**Exercise requirements:**
Give again, word for word, every line in the entries below from the line with "Praktiska-info (34, 2172)" up to and including the line with "続巻を自動購入 (771, 443)", and no other line.

══════

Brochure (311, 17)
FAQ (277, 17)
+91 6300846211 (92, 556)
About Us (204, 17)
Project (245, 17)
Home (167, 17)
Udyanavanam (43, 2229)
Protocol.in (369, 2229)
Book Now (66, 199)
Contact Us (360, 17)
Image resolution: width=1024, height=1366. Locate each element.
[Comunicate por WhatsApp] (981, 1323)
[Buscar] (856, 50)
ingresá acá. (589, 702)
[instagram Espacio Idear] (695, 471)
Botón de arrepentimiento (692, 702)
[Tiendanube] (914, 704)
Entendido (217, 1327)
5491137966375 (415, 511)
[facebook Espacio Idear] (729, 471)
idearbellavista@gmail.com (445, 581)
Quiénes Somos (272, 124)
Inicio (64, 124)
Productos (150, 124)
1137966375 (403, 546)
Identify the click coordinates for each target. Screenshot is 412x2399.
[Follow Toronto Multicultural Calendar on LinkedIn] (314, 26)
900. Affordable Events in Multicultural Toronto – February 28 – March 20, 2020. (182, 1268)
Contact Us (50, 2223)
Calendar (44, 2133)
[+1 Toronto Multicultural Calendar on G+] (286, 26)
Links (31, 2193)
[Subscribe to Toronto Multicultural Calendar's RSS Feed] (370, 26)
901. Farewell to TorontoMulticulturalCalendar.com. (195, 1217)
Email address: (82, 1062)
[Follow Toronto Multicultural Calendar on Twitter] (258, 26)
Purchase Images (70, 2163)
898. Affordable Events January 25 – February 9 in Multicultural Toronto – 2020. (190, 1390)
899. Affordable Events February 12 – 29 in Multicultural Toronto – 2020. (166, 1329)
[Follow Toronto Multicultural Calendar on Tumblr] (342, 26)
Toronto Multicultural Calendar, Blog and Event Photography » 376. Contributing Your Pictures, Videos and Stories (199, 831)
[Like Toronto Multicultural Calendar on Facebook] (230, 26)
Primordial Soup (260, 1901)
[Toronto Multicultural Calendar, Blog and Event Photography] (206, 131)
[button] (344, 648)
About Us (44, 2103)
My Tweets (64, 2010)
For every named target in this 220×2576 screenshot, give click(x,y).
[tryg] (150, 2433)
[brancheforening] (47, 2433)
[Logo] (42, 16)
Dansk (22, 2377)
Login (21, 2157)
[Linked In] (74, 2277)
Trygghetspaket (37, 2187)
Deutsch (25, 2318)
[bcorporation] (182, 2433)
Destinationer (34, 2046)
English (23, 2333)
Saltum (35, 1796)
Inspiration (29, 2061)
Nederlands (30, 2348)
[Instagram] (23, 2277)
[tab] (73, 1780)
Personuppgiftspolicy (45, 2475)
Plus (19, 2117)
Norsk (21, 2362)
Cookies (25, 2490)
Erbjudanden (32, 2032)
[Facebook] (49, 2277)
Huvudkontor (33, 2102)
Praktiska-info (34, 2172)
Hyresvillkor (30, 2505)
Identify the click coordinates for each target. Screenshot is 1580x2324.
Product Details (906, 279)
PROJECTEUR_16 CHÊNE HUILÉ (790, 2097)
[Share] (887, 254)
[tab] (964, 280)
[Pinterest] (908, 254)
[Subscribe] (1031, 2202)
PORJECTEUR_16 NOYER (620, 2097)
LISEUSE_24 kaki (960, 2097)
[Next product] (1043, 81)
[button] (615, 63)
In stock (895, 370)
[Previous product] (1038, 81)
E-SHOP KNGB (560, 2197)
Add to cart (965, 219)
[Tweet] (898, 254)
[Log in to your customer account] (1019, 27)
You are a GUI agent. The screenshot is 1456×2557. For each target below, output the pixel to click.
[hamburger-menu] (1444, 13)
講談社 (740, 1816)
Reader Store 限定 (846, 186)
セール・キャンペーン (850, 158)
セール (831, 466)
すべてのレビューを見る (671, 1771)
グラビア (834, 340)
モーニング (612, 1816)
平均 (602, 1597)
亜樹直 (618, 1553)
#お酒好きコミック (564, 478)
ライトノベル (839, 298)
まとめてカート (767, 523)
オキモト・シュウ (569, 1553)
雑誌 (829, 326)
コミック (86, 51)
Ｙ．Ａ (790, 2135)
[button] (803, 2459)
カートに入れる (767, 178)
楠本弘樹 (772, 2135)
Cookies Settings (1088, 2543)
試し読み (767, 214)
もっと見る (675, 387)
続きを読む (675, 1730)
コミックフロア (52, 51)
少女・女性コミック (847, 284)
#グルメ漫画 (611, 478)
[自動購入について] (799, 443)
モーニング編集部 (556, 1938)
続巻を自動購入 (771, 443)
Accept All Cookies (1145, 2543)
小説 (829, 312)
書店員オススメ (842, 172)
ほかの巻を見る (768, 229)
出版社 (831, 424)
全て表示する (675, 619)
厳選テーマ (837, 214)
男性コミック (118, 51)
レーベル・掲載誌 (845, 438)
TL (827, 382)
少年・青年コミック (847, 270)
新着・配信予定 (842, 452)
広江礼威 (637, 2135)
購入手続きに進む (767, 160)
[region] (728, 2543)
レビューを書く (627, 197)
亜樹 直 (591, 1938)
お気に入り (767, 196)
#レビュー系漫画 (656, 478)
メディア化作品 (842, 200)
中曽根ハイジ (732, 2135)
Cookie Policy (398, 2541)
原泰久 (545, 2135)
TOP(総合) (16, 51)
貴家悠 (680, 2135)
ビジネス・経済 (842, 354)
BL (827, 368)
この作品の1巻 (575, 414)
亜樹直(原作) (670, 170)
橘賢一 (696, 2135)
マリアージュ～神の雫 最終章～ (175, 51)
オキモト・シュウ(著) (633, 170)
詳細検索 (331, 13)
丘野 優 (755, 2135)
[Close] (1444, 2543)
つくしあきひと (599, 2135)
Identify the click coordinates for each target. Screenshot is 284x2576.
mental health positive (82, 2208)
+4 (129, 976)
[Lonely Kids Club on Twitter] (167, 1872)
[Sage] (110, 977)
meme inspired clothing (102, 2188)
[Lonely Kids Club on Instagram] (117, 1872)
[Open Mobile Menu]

══════

**Written answer:**
Praktiska-info (34, 2172)
Hyresvillkor (30, 2505)
Identify the click coordinates for each target. Screenshot is 1580x2324.
Product Details (906, 279)
PROJECTEUR_16 CHÊNE HUILÉ (790, 2097)
[Share] (887, 254)
[tab] (964, 280)
[Pinterest] (908, 254)
[Subscribe] (1031, 2202)
PORJECTEUR_16 NOYER (620, 2097)
LISEUSE_24 kaki (960, 2097)
[Next product] (1043, 81)
[button] (615, 63)
In stock (895, 370)
[Previous product] (1038, 81)
E-SHOP KNGB (560, 2197)
Add to cart (965, 219)
[Tweet] (898, 254)
[Log in to your customer account] (1019, 27)
You are a GUI agent. The screenshot is 1456×2557. For each target below, output the pixel to click.
[hamburger-menu] (1444, 13)
講談社 (740, 1816)
Reader Store 限定 (846, 186)
セール・キャンペーン (850, 158)
セール (831, 466)
すべてのレビューを見る (671, 1771)
グラビア (834, 340)
モーニング (612, 1816)
平均 (602, 1597)
亜樹直 (618, 1553)
#お酒好きコミック (564, 478)
ライトノベル (839, 298)
まとめてカート (767, 523)
オキモト・シュウ (569, 1553)
雑誌 (829, 326)
コミック (86, 51)
Ｙ．Ａ (790, 2135)
[button] (803, 2459)
カートに入れる (767, 178)
楠本弘樹 (772, 2135)
Cookies Settings (1088, 2543)
試し読み (767, 214)
もっと見る (675, 387)
続きを読む (675, 1730)
コミックフロア (52, 51)
少女・女性コミック (847, 284)
#グルメ漫画 (611, 478)
[自動購入について] (799, 443)
モーニング編集部 (556, 1938)
続巻を自動購入 (771, 443)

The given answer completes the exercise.